Which lines run from the one containing "You are a computer-use" through the last line of the records? Copy them exactly, leaving pictures out.

• _ENTRIES SHOWN_
#####

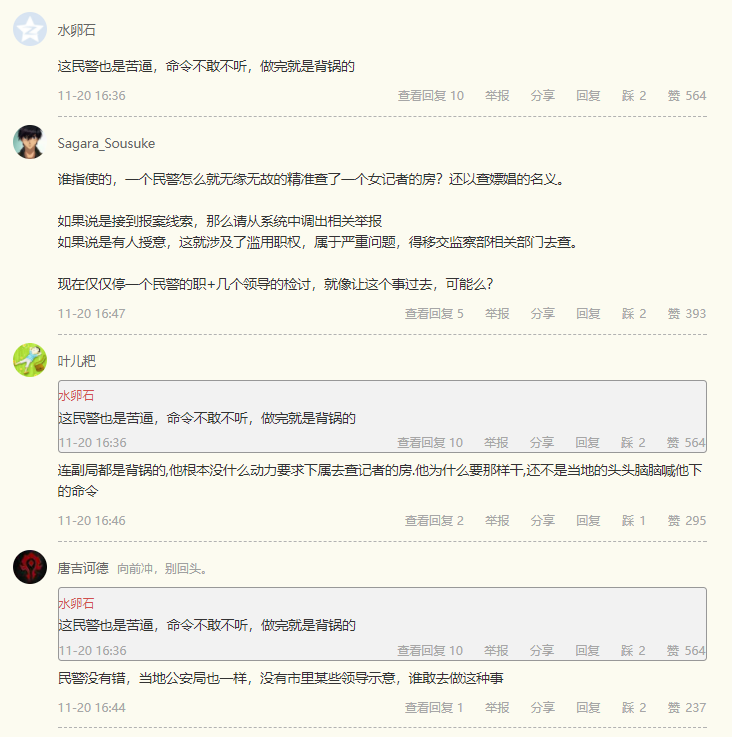Share 叶儿耙's comment using 分享
This screenshot has height=737, width=732.
(543, 520)
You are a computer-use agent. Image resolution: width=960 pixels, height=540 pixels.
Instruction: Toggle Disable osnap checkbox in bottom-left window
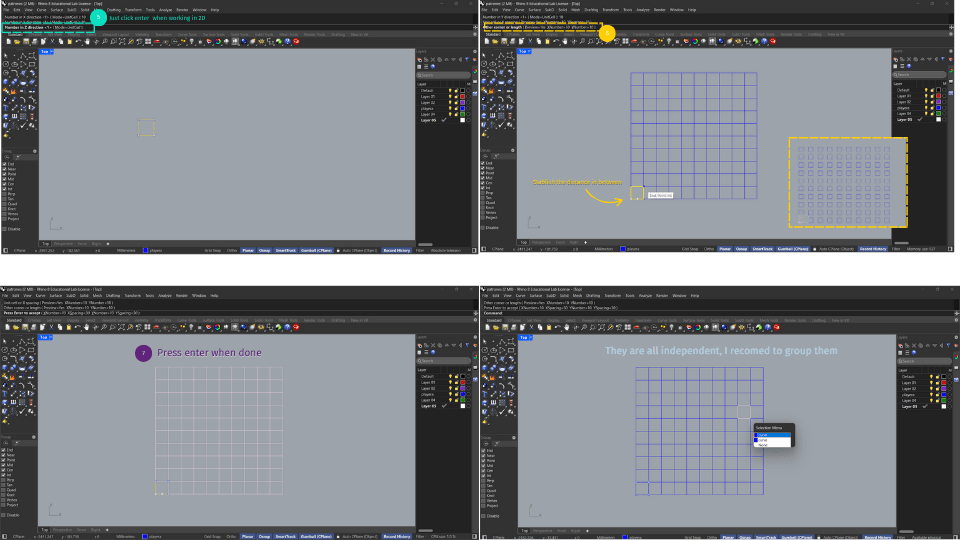[x=4, y=517]
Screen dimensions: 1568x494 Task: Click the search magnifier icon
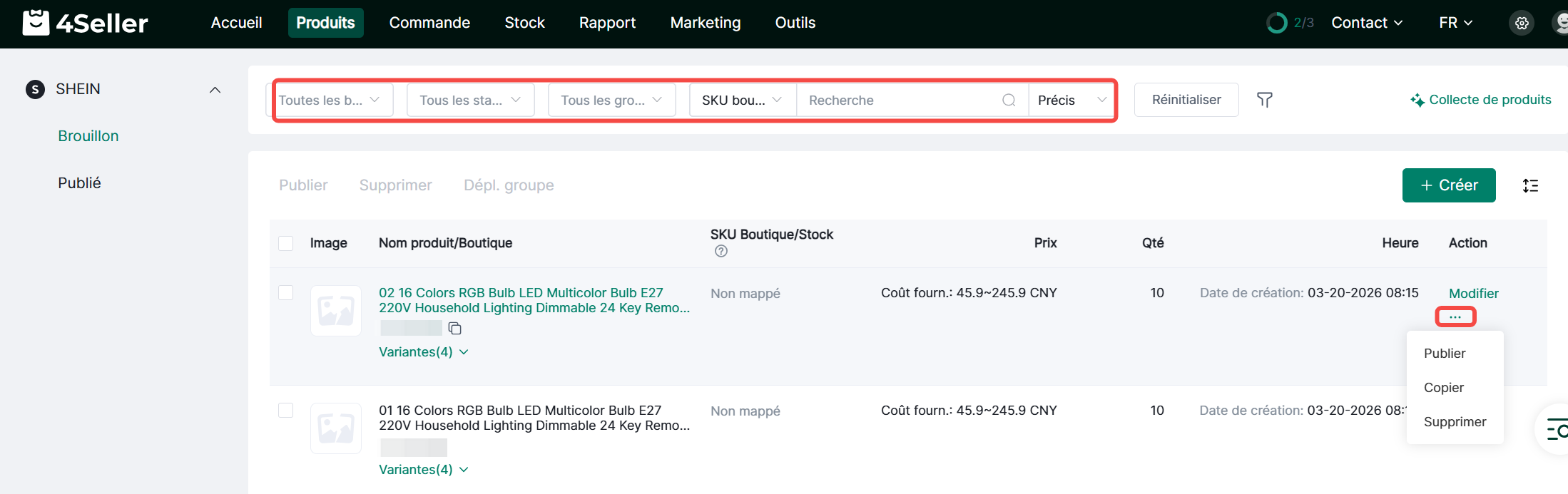[x=1009, y=100]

#####

• _FINISHED TASK_
You are a computer-use agent. Image resolution: width=960 pixels, height=540 pixels.
Instruction: Toggle Disable osnap checkbox in bottom-left window
[x=4, y=517]
Screen dimensions: 1568x494 Task: Click the search magnifier icon
[x=1009, y=100]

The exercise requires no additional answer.